Dornbirn. “HaWoSh für Jugendliche” hieß die Veranstaltung zu der die Dornbirner Stadtbücherei im Rahmen der Umweltwoche lud. Damit war nicht etwa ein Anfängerkurs in Japanisch gemeint, sondern ein Handyworkshop für 13 bis 14jährige Schüler. Was für Erwachsene oft nach unverständlicher Rechtschreibschwäche ausschaut, gehört für die Jugendlichen längst zum Alltag. Im Laufe der Zeit hat sich eine eigene Handy und Chatsprache entwickelt bei der die Wörter drastisch gekürzt und mit möglichst wenig Zeichen möglichst viel ausgedrückt wird. “AKLA?” heißt beispielsweise “Alles Klar?” und “MUMIDIRE” “muss mit dir reden”.

Die “Geheimsprache” der SMS-Codes war Teil des Handy Workshops , außerdem ging es bei der von Veronika Köb betreuten Station um Wett-Simsen und Schnelltelefonieren. Weniger pragmatisch dafür umso lyrischer ging es bei Franziska Klien zu. Sie machte sich mit den Viertklässler der MS Baumgarten auf die Spuren von Gedichtraps und klassischer Lyrik in modernen Songtexts. Das Handy bekam eine neue Dimension als Gedächtnisstütze beim Auswendiglernen klassischer Gedichte und als Medium zur Verbreitung dichterischer Eigenkreationen.
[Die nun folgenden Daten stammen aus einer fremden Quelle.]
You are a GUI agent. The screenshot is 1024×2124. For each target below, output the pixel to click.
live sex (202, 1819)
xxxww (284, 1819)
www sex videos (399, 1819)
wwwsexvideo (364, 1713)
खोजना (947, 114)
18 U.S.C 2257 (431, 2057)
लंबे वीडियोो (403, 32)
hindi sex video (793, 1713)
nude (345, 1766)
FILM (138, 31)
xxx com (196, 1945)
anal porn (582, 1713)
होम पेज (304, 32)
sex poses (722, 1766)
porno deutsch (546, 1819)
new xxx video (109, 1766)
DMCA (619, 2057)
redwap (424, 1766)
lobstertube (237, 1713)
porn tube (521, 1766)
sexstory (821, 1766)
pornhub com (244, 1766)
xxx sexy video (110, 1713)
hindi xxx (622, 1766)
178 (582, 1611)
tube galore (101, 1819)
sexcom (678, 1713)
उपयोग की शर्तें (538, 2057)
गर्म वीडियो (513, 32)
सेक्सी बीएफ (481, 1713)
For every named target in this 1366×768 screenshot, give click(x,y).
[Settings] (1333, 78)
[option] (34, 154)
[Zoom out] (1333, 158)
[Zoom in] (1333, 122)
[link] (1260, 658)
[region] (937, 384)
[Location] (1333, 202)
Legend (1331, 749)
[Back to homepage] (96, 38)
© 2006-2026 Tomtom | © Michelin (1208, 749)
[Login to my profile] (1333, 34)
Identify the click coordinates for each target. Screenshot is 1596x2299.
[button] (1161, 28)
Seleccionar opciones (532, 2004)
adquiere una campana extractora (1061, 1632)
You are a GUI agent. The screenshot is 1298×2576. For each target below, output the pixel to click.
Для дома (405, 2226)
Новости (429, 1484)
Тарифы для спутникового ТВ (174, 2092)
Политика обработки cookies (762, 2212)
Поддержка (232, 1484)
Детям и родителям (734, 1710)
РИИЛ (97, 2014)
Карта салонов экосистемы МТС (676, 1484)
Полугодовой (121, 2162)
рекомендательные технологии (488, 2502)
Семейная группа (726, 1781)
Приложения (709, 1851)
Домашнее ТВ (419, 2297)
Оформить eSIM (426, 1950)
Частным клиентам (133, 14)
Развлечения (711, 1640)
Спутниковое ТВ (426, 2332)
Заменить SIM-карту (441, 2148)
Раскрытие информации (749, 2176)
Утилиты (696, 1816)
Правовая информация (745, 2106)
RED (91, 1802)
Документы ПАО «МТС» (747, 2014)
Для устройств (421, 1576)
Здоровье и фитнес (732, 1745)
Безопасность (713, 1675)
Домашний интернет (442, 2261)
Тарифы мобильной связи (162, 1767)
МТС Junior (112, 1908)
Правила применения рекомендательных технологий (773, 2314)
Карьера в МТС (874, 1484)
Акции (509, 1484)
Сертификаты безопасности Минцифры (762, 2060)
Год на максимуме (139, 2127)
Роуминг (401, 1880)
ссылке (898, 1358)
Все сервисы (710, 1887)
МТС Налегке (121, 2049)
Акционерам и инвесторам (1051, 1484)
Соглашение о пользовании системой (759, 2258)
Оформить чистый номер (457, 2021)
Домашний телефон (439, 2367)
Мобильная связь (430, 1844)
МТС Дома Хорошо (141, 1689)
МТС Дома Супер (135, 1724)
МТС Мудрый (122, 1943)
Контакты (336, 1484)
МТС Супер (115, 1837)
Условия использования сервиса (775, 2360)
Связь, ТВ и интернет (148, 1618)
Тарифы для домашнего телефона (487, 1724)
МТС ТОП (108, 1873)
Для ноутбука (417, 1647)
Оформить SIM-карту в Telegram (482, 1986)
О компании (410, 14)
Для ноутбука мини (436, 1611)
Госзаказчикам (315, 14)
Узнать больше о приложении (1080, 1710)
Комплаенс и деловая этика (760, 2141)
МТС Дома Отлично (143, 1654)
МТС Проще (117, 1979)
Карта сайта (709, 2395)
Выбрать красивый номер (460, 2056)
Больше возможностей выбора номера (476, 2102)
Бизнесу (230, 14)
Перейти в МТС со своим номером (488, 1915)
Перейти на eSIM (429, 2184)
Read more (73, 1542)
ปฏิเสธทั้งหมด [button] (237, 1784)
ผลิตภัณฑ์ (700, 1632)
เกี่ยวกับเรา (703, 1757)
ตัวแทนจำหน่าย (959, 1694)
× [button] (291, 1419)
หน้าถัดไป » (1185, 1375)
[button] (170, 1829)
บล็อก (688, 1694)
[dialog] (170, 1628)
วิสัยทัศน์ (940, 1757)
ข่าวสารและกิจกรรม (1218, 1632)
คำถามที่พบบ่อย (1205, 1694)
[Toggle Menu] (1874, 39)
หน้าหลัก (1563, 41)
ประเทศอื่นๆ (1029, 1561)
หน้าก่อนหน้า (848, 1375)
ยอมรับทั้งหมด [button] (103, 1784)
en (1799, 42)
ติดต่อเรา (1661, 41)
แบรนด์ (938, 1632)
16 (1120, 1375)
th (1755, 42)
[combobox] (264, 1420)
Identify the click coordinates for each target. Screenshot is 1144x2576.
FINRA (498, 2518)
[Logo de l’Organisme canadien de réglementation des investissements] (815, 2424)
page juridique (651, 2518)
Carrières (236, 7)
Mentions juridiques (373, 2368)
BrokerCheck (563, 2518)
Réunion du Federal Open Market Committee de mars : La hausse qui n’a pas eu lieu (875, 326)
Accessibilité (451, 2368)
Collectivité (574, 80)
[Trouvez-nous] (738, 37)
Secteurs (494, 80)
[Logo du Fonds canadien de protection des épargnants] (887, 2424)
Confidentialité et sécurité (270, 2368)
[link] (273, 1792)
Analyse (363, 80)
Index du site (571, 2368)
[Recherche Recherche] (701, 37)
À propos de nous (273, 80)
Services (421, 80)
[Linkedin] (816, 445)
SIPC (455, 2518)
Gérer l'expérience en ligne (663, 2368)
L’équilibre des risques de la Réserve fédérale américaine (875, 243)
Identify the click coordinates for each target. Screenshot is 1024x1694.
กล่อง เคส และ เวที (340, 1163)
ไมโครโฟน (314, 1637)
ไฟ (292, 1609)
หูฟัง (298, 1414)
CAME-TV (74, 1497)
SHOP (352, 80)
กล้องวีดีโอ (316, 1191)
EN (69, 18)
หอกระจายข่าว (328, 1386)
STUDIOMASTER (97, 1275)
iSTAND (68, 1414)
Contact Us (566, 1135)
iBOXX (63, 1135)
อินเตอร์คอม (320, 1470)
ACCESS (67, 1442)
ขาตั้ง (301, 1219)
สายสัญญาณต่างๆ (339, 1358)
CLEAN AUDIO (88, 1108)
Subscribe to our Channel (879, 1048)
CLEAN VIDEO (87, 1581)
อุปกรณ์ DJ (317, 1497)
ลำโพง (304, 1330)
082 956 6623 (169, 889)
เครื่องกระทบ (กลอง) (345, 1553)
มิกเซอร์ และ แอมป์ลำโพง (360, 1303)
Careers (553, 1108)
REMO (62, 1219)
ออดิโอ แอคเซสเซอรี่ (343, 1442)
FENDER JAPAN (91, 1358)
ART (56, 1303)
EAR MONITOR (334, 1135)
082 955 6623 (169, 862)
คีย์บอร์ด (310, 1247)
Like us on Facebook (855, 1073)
Bei der Kinesiologin Brigitta Wiesner vom Verein Schneeflöckchen hörte der Handyspaß dann langsam auf. Sie erklärte den Mittelschülern, dass ein nächtens eingeschaltetes Handy unter dem Kopfkissen wie eine Zeitbombe wirkt, bei der die körperliche und geistige Gesundheit auf dem Spiel steht. Die Folgen sind Müdigkeit, Konzentrationsschwächen und ein geschwächtes Immunsystem. Der anschließende bei allen Jugendlichen durchgeführte Muskeltest bewies eindeutig welchem Stress sich jeder sorglose Handynutzer aussetzt. “Ich möchte die Jugendlichen motivieren auf sich und ihre Gesundheit zu achten. Ein Handy mit niedrigem SAR-Wert , eine Freisprech-Anlage, kein Handy im Schlafzimmer oder in der Hosentasche sind nur ein paar Tipps zur Schadensbegrenzung.”, erläuterte Wiesner.

Mehr Informationen zum Thema Handystrahlung findet man auf www.schneeflöckchen.com

VN-Umfrage: Wie hat dir der Handyworkshop gefallen?

Jacqueline, 15 Jahre
Der Muskeltest hat mir am besten gefallen. Es ist eine eigenartige Erfahrung, wenn man spürt wie der Armmuskel schlapp macht, sobald man mit dem anderen Arm das Handy ans Ohr führt. Ich bin oft am Morgen müde und werde das Handy in Zukunft in der Nacht ausschalten und es mal mit einem herkömmlichen Wecker probieren.

Nadine, 14 Jahre
Ich fand den Handyworkshop sehr interessant und auch zum Teil ganz lustig. Ich habe zwar davor schon von elektromagnetischen Strahlen gehört, mir war aber nicht bewusst wie gefährlich sie sind. Ich habe mein Handy auch jetzt schon in der Nacht immer ausgeschalten und habe zudem eine Freisprechanlage.

Serhat, 14 Jahre
Mir hat die ganze Veranstaltung total gut gefallen. Cool fand ich auch den Teil über Handysprache und SMS-Abkürzungen. Es hat anscheinend jemanden gegeben, der 14000 SMS im Monat verschickt hat. Ich bringe es max. auf 1000 pro Monat. Interessant ist auch die Idee Gedichte am Handy zu lernen.

Manuel, 14 Jahre.
Am lustigsten fand ich den Teil “Handygedichte statt Auswendiglernen”. Dort haben wir an hand eines Gedichtes einen eigenen Liedrefrain getextet und anschließend vorgesungen. Allgemein finde ich es erschreckend wie gefährlich Handystrahlen sind und wie viel Stress ein klingelndes Handy im Körper produziert.